- REQUIREMENT: Repeat, exactly and in full, the lines of the listing below, but without any pictures.

- RECORDS SHOWN:
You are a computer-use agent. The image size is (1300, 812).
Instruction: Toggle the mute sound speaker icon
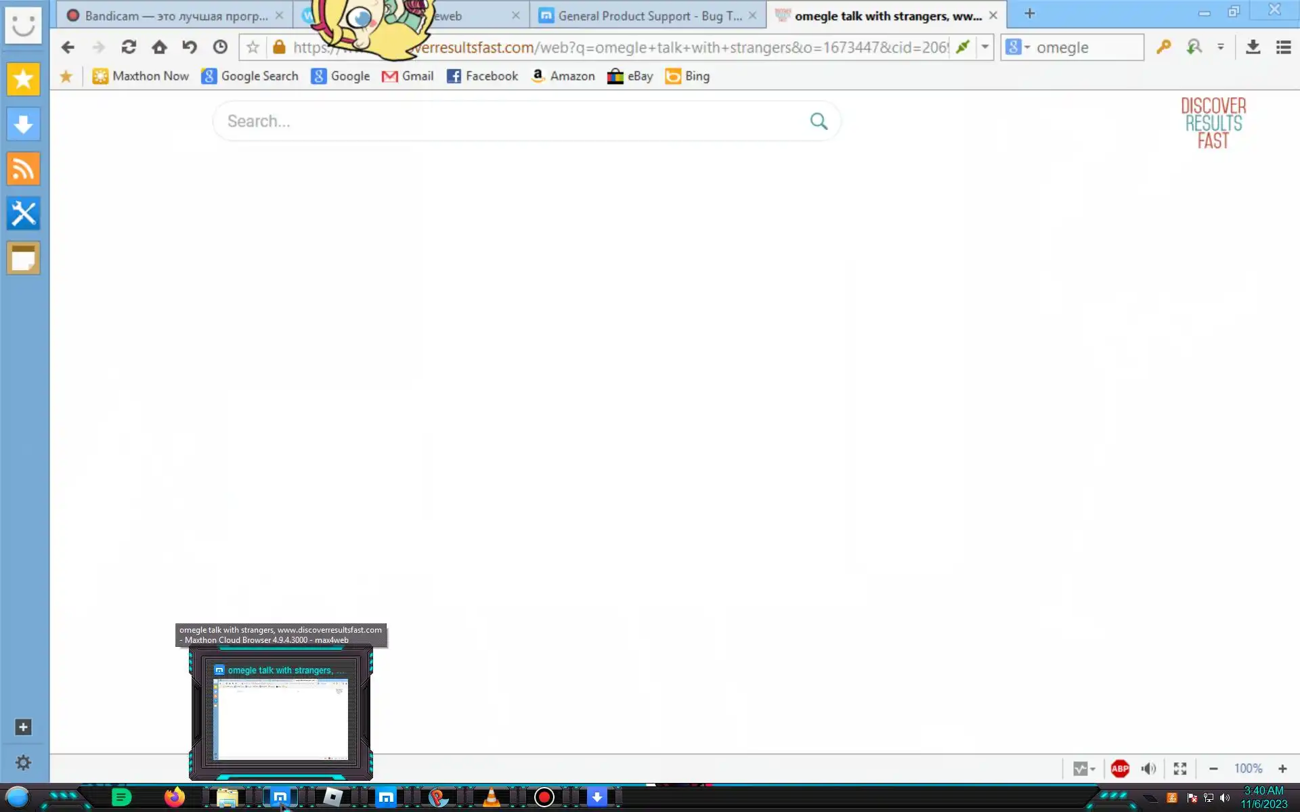[1148, 769]
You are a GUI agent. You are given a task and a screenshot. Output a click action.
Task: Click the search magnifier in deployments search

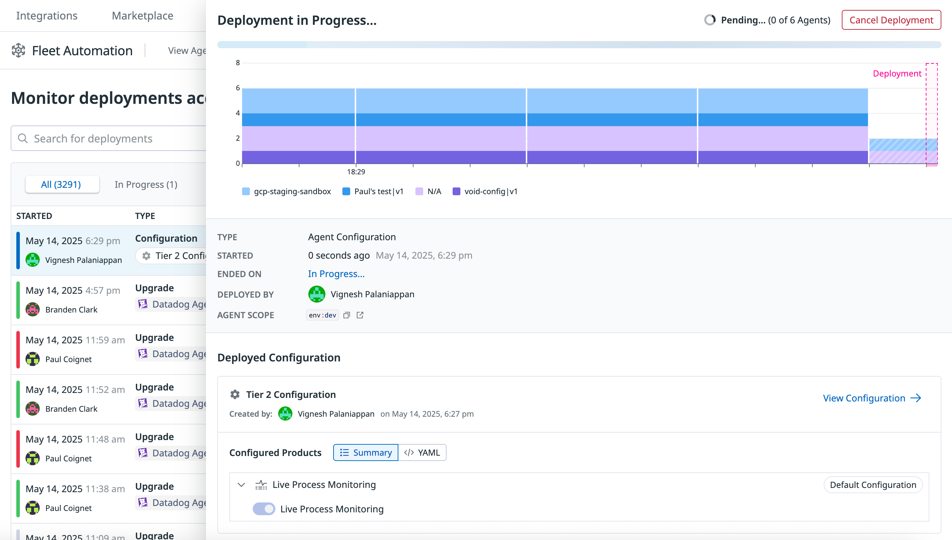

- EXERCISE OUTPUT:
You are a computer-use agent. The image size is (1300, 812).
Instruction: Toggle the mute sound speaker icon
[1148, 769]
You are a GUI agent. You are given a task and a screenshot. Output a click action.
Task: Click the search magnifier in deployments search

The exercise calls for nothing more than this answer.